§ **THE EXERCISE**
Rewrite the lines below, replacing "computer-use agent" with "screen agent" and leaving everything else as it is.

*** DATA EXTRACT

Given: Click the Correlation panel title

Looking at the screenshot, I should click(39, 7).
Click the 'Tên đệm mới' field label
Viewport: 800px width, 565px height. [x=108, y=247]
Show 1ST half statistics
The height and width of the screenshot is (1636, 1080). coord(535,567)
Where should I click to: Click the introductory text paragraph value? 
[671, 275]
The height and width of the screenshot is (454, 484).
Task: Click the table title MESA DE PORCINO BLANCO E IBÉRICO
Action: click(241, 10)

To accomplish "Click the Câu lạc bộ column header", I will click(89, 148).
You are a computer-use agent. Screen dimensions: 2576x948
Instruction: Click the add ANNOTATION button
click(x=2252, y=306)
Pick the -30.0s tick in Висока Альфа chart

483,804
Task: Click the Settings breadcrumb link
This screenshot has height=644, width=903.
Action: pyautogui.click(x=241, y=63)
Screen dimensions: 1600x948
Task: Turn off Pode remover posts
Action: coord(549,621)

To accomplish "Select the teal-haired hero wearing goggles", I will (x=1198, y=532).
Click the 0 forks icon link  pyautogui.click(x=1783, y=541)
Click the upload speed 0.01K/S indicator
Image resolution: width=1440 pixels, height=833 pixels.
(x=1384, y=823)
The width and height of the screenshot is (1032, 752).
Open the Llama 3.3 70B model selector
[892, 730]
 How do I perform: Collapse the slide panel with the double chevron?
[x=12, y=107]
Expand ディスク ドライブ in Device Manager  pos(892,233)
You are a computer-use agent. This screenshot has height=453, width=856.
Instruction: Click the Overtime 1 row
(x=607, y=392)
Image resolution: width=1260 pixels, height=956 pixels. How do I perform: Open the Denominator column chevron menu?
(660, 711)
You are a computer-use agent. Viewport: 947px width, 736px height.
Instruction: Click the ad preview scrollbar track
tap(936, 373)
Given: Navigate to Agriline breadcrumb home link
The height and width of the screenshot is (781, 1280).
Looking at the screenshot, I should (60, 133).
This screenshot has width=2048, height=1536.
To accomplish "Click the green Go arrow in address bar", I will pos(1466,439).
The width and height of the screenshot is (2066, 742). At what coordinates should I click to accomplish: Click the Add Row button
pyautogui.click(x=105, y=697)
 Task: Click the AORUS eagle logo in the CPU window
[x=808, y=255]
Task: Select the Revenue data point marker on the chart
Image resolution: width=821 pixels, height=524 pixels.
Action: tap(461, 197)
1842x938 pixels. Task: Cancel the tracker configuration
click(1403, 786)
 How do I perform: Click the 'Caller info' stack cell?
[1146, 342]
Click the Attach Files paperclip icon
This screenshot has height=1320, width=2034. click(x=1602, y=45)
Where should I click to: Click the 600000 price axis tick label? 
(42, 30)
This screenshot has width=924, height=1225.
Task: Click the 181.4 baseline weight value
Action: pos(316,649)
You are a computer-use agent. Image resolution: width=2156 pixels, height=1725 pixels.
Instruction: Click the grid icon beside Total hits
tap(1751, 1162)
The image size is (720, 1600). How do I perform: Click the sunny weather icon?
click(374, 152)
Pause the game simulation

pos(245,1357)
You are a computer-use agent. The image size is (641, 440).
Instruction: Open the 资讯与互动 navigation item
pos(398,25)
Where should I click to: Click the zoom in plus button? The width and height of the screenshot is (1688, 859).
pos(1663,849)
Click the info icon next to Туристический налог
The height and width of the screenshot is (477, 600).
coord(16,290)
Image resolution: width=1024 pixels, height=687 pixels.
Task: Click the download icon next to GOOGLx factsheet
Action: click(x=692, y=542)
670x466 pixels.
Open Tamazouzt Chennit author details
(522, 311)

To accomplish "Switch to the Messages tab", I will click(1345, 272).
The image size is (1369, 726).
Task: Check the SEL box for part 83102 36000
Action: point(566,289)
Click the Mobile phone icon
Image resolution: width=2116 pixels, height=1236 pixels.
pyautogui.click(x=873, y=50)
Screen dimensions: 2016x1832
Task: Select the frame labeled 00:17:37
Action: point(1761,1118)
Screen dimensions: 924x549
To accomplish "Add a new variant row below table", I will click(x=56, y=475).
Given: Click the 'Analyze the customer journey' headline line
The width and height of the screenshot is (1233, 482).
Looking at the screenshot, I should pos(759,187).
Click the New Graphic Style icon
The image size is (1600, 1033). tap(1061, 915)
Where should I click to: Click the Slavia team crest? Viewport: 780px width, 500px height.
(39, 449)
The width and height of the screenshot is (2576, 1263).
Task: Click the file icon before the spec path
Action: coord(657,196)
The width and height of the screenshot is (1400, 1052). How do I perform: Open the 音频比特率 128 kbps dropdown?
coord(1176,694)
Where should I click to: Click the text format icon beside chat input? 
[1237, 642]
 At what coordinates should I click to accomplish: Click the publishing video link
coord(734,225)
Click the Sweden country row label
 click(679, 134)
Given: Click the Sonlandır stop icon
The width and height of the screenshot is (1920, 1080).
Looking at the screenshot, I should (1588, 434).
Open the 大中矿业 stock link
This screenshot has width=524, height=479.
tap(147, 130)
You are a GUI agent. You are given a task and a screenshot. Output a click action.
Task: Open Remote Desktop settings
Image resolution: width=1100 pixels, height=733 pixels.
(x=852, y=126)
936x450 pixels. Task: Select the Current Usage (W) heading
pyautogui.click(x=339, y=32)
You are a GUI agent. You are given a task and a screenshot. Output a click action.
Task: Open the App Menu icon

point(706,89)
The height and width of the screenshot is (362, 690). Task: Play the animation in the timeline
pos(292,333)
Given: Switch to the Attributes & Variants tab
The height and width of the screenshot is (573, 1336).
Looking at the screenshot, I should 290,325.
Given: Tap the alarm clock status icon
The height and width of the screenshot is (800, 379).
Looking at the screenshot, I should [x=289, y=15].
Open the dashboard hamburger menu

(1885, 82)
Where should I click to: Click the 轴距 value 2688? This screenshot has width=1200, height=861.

******

§ **FINISHED EXERCISE**
Given: Click the Correlation panel title

Looking at the screenshot, I should click(39, 7).
Click the 'Tên đệm mới' field label
Viewport: 800px width, 565px height. [x=108, y=247]
Show 1ST half statistics
The height and width of the screenshot is (1636, 1080). coord(535,567)
Where should I click to: Click the introductory text paragraph value? 
[671, 275]
The height and width of the screenshot is (454, 484).
Task: Click the table title MESA DE PORCINO BLANCO E IBÉRICO
Action: click(241, 10)

To accomplish "Click the Câu lạc bộ column header", I will click(89, 148).
You are a screen agent. Screen dimensions: 2576x948
Instruction: Click the add ANNOTATION button
click(x=2252, y=306)
Pick the -30.0s tick in Висока Альфа chart

483,804
Task: Click the Settings breadcrumb link
This screenshot has height=644, width=903.
Action: pyautogui.click(x=241, y=63)
Screen dimensions: 1600x948
Task: Turn off Pode remover posts
Action: coord(549,621)

To accomplish "Select the teal-haired hero wearing goggles", I will (x=1198, y=532).
Click the 0 forks icon link  pyautogui.click(x=1783, y=541)
Click the upload speed 0.01K/S indicator
Image resolution: width=1440 pixels, height=833 pixels.
(x=1384, y=823)
The width and height of the screenshot is (1032, 752).
Open the Llama 3.3 70B model selector
[892, 730]
 How do I perform: Collapse the slide panel with the double chevron?
[x=12, y=107]
Expand ディスク ドライブ in Device Manager  pos(892,233)
You are a screen agent. This screenshot has height=453, width=856.
Instruction: Click the Overtime 1 row
(x=607, y=392)
Image resolution: width=1260 pixels, height=956 pixels. How do I perform: Open the Denominator column chevron menu?
(660, 711)
You are a screen agent. Viewport: 947px width, 736px height.
Instruction: Click the ad preview scrollbar track
tap(936, 373)
Given: Navigate to Agriline breadcrumb home link
The height and width of the screenshot is (781, 1280).
Looking at the screenshot, I should (60, 133).
This screenshot has width=2048, height=1536.
To accomplish "Click the green Go arrow in address bar", I will pos(1466,439).
The width and height of the screenshot is (2066, 742). At what coordinates should I click to accomplish: Click the Add Row button
pyautogui.click(x=105, y=697)
 Task: Click the AORUS eagle logo in the CPU window
[x=808, y=255]
Task: Select the Revenue data point marker on the chart
Image resolution: width=821 pixels, height=524 pixels.
Action: tap(461, 197)
1842x938 pixels. Task: Cancel the tracker configuration
click(1403, 786)
 How do I perform: Click the 'Caller info' stack cell?
[1146, 342]
Click the Attach Files paperclip icon
This screenshot has height=1320, width=2034. click(x=1602, y=45)
Where should I click to: Click the 600000 price axis tick label? 
(42, 30)
This screenshot has width=924, height=1225.
Task: Click the 181.4 baseline weight value
Action: pos(316,649)
You are a screen agent. Image resolution: width=2156 pixels, height=1725 pixels.
Instruction: Click the grid icon beside Total hits
tap(1751, 1162)
The image size is (720, 1600). How do I perform: Click the sunny weather icon?
click(374, 152)
Pause the game simulation

pos(245,1357)
You are a screen agent. The image size is (641, 440).
Instruction: Open the 资讯与互动 navigation item
pos(398,25)
Where should I click to: Click the zoom in plus button? The width and height of the screenshot is (1688, 859).
pos(1663,849)
Click the info icon next to Туристический налог
The height and width of the screenshot is (477, 600).
coord(16,290)
Image resolution: width=1024 pixels, height=687 pixels.
Task: Click the download icon next to GOOGLx factsheet
Action: click(x=692, y=542)
670x466 pixels.
Open Tamazouzt Chennit author details
(522, 311)

To accomplish "Switch to the Messages tab", I will click(1345, 272).
The image size is (1369, 726).
Task: Check the SEL box for part 83102 36000
Action: point(566,289)
Click the Mobile phone icon
Image resolution: width=2116 pixels, height=1236 pixels.
pyautogui.click(x=873, y=50)
Screen dimensions: 2016x1832
Task: Select the frame labeled 00:17:37
Action: point(1761,1118)
Screen dimensions: 924x549
To accomplish "Add a new variant row below table", I will click(x=56, y=475).
Given: Click the 'Analyze the customer journey' headline line
The width and height of the screenshot is (1233, 482).
Looking at the screenshot, I should pos(759,187).
Click the New Graphic Style icon
The image size is (1600, 1033). tap(1061, 915)
Where should I click to: Click the Slavia team crest? Viewport: 780px width, 500px height.
(39, 449)
The width and height of the screenshot is (2576, 1263).
Task: Click the file icon before the spec path
Action: coord(657,196)
The width and height of the screenshot is (1400, 1052). How do I perform: Open the 音频比特率 128 kbps dropdown?
coord(1176,694)
Where should I click to: Click the text format icon beside chat input? 
[1237, 642]
 At what coordinates should I click to accomplish: Click the publishing video link
coord(734,225)
Click the Sweden country row label
 click(679, 134)
Given: Click the Sonlandır stop icon
The width and height of the screenshot is (1920, 1080).
Looking at the screenshot, I should (1588, 434).
Open the 大中矿业 stock link
This screenshot has width=524, height=479.
tap(147, 130)
You are a GUI agent. You are given a task and a screenshot. Output a click action.
Task: Open Remote Desktop settings
Image resolution: width=1100 pixels, height=733 pixels.
(x=852, y=126)
936x450 pixels. Task: Select the Current Usage (W) heading
pyautogui.click(x=339, y=32)
You are a GUI agent. You are given a task and a screenshot. Output a click action.
Task: Open the App Menu icon

point(706,89)
The height and width of the screenshot is (362, 690). Task: Play the animation in the timeline
pos(292,333)
Given: Switch to the Attributes & Variants tab
The height and width of the screenshot is (573, 1336).
Looking at the screenshot, I should 290,325.
Given: Tap the alarm clock status icon
The height and width of the screenshot is (800, 379).
Looking at the screenshot, I should [x=289, y=15].
Open the dashboard hamburger menu

(1885, 82)
Where should I click to: Click the 轴距 value 2688? This screenshot has width=1200, height=861.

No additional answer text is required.